**Description of the task**
Retype the section of the passage below about Camille's surgeries, beginning at the words "Nevertheless, in August, just" and stopping after "by cerebral palsy.".

**Provided text**
= = = = =

Camille is no newbie when it comes to life fouls. No human really is. In all honesty, though,
she truly kind of belongs to one of those secret societies nobody wants to
belong to of really resilient kids who’ve had to put up with a lot of medical crap-ola. You generally don’t see it come across in her
go-get-em attitude and resilient spirit, though. She usually just keeps playing through.
Nevertheless, in August, just before her maiden voyage as a
freshman at Millard West High School, we followed up with her orthopedic doctor
and neurosurgeon at Shriner’s Hospital in Minneapolis, who threw us some
heavy-duty food for thought. One may
recall that in the summer of 2017, she had a procedure called a selective
dorsal rhizotomy, a surgery done on the nerves exiting the spinal cord to halt
the spasticity caused by cerebral palsy.
That spasticity was causing abnormal gait patterns and if left
unattended, could progressively pull bones out of alignment and decrease her
chances of sustained mobility with aging. While the rhizotomy was quite
successful, it really should have been on the table when she was closer to the
ripe age of seven—not fourteen. As a
result, it had already wreaked some havoc, causing a lot of inappropriate
rotation in her legs, which have in turn caused problems in her feet. So in August, her team proposed a “Single
Event Multi-Level Surgery,” in other words, a boatload of simultaneous
procedures done in the quest to repair the wreckage caused pre-rhizotomy.
Hearing that proposition was, in fact, not the highlight of
our parenting careers. She had trooped
through her mentally and physically exhausting rhizotomy rehab like a
proverbial champion. Nearly the last
thing we wanted to do was throw a whole new set of obstacles her way. Don’t get me wrong, we were very aware and
grateful that this was nothing we had to choose in order to sustain life; we
had been down that road 14 years ago and have peripheral friends who are
mourning or fighting for life. Still, we
had to gather a freak-ton of information and ultimately trust our intuition in
order to decide how to best predict the future given the present to afford her
a life relatively free of pain with the best mobility she can possibly
achieve.
Fast forward. Today she
had the queen mother of all orthopedic procedures. The rundown:
·
Bilateral femoral de-rotational osteotomies
(cutting the biggest leg bones, aligning them correctly, and placing hardware)

= = = = =

**Study material**
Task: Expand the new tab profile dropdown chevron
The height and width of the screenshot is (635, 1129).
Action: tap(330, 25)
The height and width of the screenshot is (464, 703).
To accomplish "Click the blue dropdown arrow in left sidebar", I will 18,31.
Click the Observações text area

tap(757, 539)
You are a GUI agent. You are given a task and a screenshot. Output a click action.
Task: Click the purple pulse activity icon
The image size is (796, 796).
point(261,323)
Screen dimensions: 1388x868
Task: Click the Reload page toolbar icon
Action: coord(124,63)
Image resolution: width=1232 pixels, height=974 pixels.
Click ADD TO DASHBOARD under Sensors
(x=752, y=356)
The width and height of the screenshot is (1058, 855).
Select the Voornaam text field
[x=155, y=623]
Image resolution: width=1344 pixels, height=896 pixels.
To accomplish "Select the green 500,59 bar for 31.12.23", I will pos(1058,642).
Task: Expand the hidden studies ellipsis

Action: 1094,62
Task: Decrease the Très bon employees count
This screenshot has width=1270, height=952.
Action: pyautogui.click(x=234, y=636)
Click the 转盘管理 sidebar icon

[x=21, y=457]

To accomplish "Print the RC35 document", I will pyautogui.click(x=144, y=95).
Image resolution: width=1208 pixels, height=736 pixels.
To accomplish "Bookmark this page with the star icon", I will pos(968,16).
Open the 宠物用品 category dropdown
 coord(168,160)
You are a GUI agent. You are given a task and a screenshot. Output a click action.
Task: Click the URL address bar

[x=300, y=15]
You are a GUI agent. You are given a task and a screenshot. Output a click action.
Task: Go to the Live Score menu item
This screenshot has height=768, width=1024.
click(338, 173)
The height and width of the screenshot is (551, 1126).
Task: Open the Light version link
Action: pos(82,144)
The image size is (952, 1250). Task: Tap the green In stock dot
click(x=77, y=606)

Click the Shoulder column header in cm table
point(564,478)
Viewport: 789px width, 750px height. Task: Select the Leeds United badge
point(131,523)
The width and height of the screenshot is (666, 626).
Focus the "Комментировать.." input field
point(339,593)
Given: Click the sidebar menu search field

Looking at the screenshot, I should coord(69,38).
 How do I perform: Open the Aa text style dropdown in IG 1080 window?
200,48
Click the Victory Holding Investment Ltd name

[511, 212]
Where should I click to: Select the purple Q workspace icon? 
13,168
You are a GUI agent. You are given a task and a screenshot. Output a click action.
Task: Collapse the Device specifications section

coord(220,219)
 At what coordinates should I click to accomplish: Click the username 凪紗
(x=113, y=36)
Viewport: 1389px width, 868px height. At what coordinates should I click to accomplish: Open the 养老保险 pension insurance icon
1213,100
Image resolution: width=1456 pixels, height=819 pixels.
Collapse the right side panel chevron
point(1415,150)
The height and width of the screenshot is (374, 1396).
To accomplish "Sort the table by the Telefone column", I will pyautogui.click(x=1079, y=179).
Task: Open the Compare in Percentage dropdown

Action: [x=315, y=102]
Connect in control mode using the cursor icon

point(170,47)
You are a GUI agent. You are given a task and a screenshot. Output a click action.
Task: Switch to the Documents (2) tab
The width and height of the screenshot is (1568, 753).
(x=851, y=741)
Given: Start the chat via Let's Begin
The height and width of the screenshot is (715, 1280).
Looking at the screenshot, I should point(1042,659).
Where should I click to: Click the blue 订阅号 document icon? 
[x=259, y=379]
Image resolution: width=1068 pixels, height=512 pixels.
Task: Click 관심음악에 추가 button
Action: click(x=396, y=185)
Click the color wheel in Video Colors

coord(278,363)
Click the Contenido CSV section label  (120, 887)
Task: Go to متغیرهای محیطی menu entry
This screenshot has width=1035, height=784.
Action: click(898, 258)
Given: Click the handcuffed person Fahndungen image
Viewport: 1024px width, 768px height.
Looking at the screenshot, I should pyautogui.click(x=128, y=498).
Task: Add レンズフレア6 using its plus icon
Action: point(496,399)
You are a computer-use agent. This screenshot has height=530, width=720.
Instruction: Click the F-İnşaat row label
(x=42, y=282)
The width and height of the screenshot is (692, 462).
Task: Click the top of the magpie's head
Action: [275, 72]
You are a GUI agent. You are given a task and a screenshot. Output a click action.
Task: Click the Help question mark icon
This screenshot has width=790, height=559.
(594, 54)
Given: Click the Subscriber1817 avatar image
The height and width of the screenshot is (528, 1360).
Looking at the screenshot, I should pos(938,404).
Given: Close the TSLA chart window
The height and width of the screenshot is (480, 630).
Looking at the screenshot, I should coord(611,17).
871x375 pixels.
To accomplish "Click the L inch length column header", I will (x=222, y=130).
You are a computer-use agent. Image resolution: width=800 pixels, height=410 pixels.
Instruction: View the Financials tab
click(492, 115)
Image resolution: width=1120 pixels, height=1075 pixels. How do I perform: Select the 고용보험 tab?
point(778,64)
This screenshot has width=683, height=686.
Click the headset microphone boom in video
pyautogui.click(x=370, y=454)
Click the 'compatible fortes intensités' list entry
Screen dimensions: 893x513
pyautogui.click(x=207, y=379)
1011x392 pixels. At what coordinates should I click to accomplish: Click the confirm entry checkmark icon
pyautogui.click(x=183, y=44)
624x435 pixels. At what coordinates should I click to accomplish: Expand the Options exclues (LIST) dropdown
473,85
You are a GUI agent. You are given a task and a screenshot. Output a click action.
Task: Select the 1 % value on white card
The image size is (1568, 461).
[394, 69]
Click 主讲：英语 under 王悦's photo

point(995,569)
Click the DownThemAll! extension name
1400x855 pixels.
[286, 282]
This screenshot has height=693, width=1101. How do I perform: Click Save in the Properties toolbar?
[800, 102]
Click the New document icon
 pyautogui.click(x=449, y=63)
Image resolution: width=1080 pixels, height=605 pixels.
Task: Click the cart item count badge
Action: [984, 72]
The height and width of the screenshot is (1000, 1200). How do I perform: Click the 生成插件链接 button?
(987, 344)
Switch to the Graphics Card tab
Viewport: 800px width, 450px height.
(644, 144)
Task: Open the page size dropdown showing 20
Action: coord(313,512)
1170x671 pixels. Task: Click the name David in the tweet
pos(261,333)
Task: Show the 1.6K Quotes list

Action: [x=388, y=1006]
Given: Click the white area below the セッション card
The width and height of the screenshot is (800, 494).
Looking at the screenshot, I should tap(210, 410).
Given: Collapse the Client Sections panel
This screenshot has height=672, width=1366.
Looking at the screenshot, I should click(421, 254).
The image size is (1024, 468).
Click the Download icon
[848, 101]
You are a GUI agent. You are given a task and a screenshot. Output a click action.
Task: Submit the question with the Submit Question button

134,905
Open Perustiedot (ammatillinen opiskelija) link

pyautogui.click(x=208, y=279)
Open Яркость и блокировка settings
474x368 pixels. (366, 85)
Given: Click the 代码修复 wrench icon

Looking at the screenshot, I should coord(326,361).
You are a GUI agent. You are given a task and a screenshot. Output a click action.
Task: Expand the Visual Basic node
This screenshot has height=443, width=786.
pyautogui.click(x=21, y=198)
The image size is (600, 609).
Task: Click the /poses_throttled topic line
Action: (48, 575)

= = = = =

**Answer to the problem**
Nevertheless, in August, just before her maiden voyage as a
freshman at Millard West High School, we followed up with her orthopedic doctor
and neurosurgeon at Shriner’s Hospital in Minneapolis, who threw us some
heavy-duty food for thought. One may
recall that in the summer of 2017, she had a procedure called a selective
dorsal rhizotomy, a surgery done on the nerves exiting the spinal cord to halt
the spasticity caused by cerebral palsy.